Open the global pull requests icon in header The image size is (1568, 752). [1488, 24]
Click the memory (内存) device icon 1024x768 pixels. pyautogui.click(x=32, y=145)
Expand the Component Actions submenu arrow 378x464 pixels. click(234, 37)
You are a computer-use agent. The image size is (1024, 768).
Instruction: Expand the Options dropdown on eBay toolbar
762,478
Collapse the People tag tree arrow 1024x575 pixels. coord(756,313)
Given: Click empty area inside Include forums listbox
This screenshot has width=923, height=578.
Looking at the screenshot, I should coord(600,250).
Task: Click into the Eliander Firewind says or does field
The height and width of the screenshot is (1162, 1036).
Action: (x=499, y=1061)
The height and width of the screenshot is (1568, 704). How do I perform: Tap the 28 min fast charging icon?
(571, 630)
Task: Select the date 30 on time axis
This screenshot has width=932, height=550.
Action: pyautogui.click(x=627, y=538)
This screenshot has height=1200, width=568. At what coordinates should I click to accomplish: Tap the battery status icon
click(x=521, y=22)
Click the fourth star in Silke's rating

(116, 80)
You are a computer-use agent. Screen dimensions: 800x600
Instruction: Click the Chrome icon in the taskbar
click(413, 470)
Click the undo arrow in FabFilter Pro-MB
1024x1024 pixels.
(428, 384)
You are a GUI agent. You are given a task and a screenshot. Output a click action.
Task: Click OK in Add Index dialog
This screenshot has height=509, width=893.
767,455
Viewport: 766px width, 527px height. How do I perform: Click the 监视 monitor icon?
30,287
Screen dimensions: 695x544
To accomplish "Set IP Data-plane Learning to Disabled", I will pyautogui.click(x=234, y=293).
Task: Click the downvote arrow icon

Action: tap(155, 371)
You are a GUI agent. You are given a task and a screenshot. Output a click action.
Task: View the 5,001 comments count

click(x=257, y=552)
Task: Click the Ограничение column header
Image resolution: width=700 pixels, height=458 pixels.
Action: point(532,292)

____

WORK INSTRUCTION >> The full listing should be duplicated exactly, line by line.

COMPLETED EXERCISE >>
Open the global pull requests icon in header The image size is (1568, 752). [1488, 24]
Click the memory (内存) device icon 1024x768 pixels. pyautogui.click(x=32, y=145)
Expand the Component Actions submenu arrow 378x464 pixels. click(234, 37)
You are a computer-use agent. The image size is (1024, 768).
Instruction: Expand the Options dropdown on eBay toolbar
762,478
Collapse the People tag tree arrow 1024x575 pixels. coord(756,313)
Given: Click empty area inside Include forums listbox
This screenshot has width=923, height=578.
Looking at the screenshot, I should coord(600,250).
Task: Click into the Eliander Firewind says or does field
The height and width of the screenshot is (1162, 1036).
Action: (x=499, y=1061)
The height and width of the screenshot is (1568, 704). How do I perform: Tap the 28 min fast charging icon?
(571, 630)
Task: Select the date 30 on time axis
This screenshot has width=932, height=550.
Action: pyautogui.click(x=627, y=538)
This screenshot has height=1200, width=568. At what coordinates should I click to accomplish: Tap the battery status icon
click(x=521, y=22)
Click the fourth star in Silke's rating

(116, 80)
You are a computer-use agent. Screen dimensions: 800x600
Instruction: Click the Chrome icon in the taskbar
click(413, 470)
Click the undo arrow in FabFilter Pro-MB
1024x1024 pixels.
(428, 384)
You are a GUI agent. You are given a task and a screenshot. Output a click action.
Task: Click OK in Add Index dialog
This screenshot has height=509, width=893.
767,455
Viewport: 766px width, 527px height. How do I perform: Click the 监视 monitor icon?
30,287
Screen dimensions: 695x544
To accomplish "Set IP Data-plane Learning to Disabled", I will pyautogui.click(x=234, y=293).
Task: Click the downvote arrow icon

Action: tap(155, 371)
You are a GUI agent. You are given a task and a screenshot. Output a click action.
Task: View the 5,001 comments count

click(x=257, y=552)
Task: Click the Ограничение column header
Image resolution: width=700 pixels, height=458 pixels.
Action: point(532,292)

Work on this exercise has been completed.